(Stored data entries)
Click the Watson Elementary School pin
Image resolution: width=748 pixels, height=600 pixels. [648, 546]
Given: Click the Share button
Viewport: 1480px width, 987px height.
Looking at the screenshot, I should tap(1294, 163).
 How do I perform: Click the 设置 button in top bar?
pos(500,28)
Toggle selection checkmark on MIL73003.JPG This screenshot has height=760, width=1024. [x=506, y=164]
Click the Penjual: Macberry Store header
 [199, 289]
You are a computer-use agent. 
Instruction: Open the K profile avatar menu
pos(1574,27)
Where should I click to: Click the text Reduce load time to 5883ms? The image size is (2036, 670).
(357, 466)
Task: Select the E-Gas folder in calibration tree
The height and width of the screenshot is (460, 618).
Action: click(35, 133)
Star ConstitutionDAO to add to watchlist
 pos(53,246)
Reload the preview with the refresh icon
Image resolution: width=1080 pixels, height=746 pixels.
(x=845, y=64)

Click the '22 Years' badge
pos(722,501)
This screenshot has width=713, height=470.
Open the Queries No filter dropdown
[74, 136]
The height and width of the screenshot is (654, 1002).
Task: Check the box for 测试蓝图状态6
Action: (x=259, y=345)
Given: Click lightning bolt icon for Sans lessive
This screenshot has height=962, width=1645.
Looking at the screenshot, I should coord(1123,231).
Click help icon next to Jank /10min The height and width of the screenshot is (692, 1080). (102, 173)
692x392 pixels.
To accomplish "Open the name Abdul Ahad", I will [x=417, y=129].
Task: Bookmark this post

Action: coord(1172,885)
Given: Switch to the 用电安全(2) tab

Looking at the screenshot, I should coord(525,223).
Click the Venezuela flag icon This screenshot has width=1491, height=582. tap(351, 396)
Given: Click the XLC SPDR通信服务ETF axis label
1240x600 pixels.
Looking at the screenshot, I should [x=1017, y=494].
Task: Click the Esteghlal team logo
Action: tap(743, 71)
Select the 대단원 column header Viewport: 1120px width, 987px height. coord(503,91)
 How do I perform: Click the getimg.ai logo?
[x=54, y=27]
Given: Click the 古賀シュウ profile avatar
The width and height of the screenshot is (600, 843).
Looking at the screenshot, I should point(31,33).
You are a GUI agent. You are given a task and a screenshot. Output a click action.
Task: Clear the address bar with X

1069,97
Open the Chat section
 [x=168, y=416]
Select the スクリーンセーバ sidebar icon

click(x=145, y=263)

◆ WORK TO COMPLETE:
Give back, unchanged, the line containing "You are a GUI" and each line that comes after it in the entries above, ending with the last.

◆ OUTPUT BELOW:
You are a GUI agent. You are given a task and a screenshot. Output a click action.
Task: Clear the address bar with X

1069,97
Open the Chat section
 [x=168, y=416]
Select the スクリーンセーバ sidebar icon

click(x=145, y=263)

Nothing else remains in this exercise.